Açmasa da açana kadar gideceğim.
İnançsız biri için tuhaf inançlarım var benim, en açılmayacak gibi görünen kapıların bile çok istersen, samimiyetle istersen, dürüstlükle istersen açılacağına inanırım.
Ve, ne dindarlara yapılan zulmü anlarım, ne de dindarların yaptığı zulmü.
Dinin yanında, çevresinde, içinde bir zulüm olmasın isterim.

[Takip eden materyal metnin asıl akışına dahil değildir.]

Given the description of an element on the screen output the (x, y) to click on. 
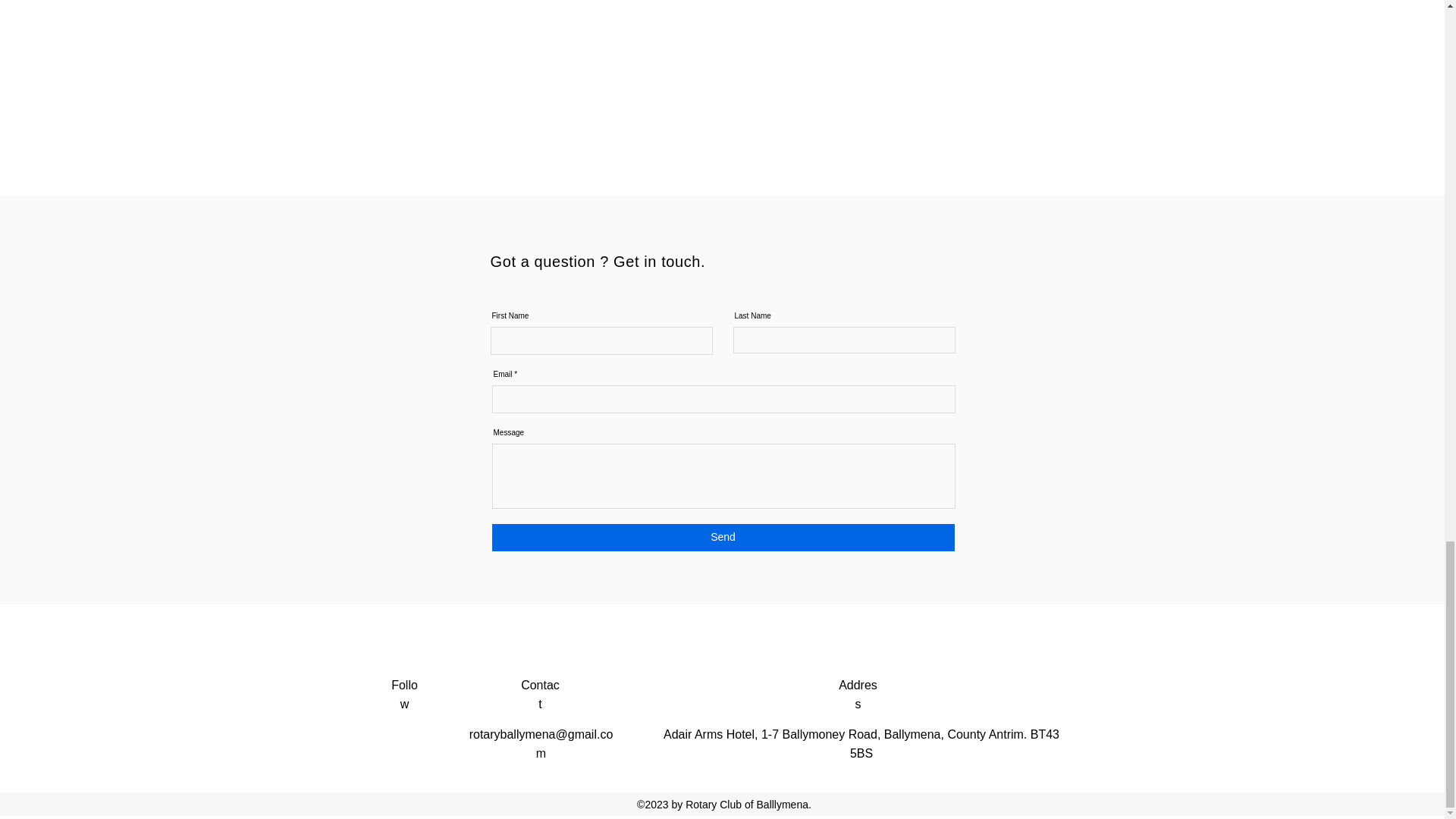
Send (722, 537)
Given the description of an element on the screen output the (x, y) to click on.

İnan ya da inanma ama dine dokun.
Korkulacak bir şey yok.
Türbanlı çocukta da, oruç yiyende de korkulacak bir yan yok.
Korku dinden uzak bence.
Geceleri camiye gittiğimde, o loş ışıkta, sonsuz bir aydınlığın bütün hayatı solgunlaştırdığını gördüğümde korkmam ben.
Kimse korkmaz.
Hayat ve ölüm iki küçük çocuk gibi oturur yanıma.
Onlara gülümserim.
Belli belirsiz bir hüzün, neye olduğunu bilmediğim bir özlem, derin bir şefkat hissederim.
Bir şey söylemem.
Bir şey istemem.
“İnançsız” olduğumu içimden bile geçirmem, yapmam böyle bir kabalık, O da hatırlatmaz zaten.
Öyle otururum.
Bir konuğum ben orada.
Bazen kapısını açar, bazen açmaz.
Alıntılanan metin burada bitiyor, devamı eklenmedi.